Hog Heaven: QuickTime Video through FireWire

Erica Sadun erica at mindspring.com
Mon Apr 14 21:52:25 PDT 2003


I just discovered the most amazing QuickTime secret
and I had to share because

(1) It's very cool; and
(2) I'm not writing a book that can use this trick
     right now (although I'll probably throw it in as
     a sidebar in iMovie 3 Solutions if I can find
     enough inches during galley reviews); and
(3) I'm dying to see if anyone else thinks it is as
     cool as I do.

That having been said, pop over to developer.apple.com
and get yourself a free online membership.

Then visit
<http://developer.apple.com/samplecode/Sample_Code/QuickTime/Capturing/SimpleVideoOut.htm> 
(or http://tinyurl.com/9jo8)
and download the sample material. You don't need a compiler.
Apple included a compiled version of SimpleVideoOut X.

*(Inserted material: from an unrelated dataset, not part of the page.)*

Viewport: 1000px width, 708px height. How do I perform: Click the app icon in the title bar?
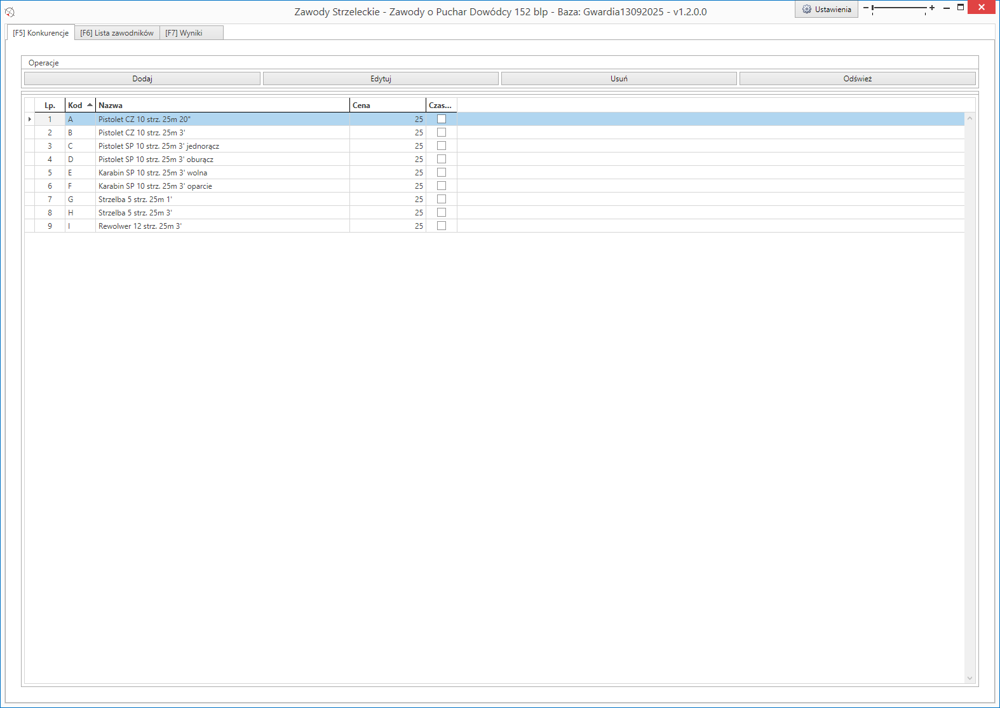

Connect your fave firewire output device to your Mac
(I'm using a Director's Cut, but any Sony, Canopus
or DV camera with video pass through will do) and
from that to your fave TV. (You can use a plain DV
camera, but you have to record to tape and then output
to TV. Two steps. Too hard for Extremely Lazy People(TM).)

Launch SimpleVideoOut X. Set your output component to
FireWire and Apple FireWire NTSC (USA folk) or Apple
FireWire PAL (most Euro/Aussie folk).

If the file open dialog doesn't automatically appear,
choose File > Open.

Navigate to a movie that QuickTime can read. Any movie.
An MP4 from a friend's wedding. A DIVX from the Prelinger Archives.
The reference movie automatically created by iMovie 3
in your project folder. Whatever. Select it and open it.

Find the little downward arrow on the bottom-right of the
window, just to the left of the resize handle. Click it.

Choose Video Output Echo Port Off.

Your video should now appear on your TV screen.

Play your movie. Watch your movie. If you want, record
your movie.

Whatever.

-- Erica
p.s. If you try it, let me know how it works for you.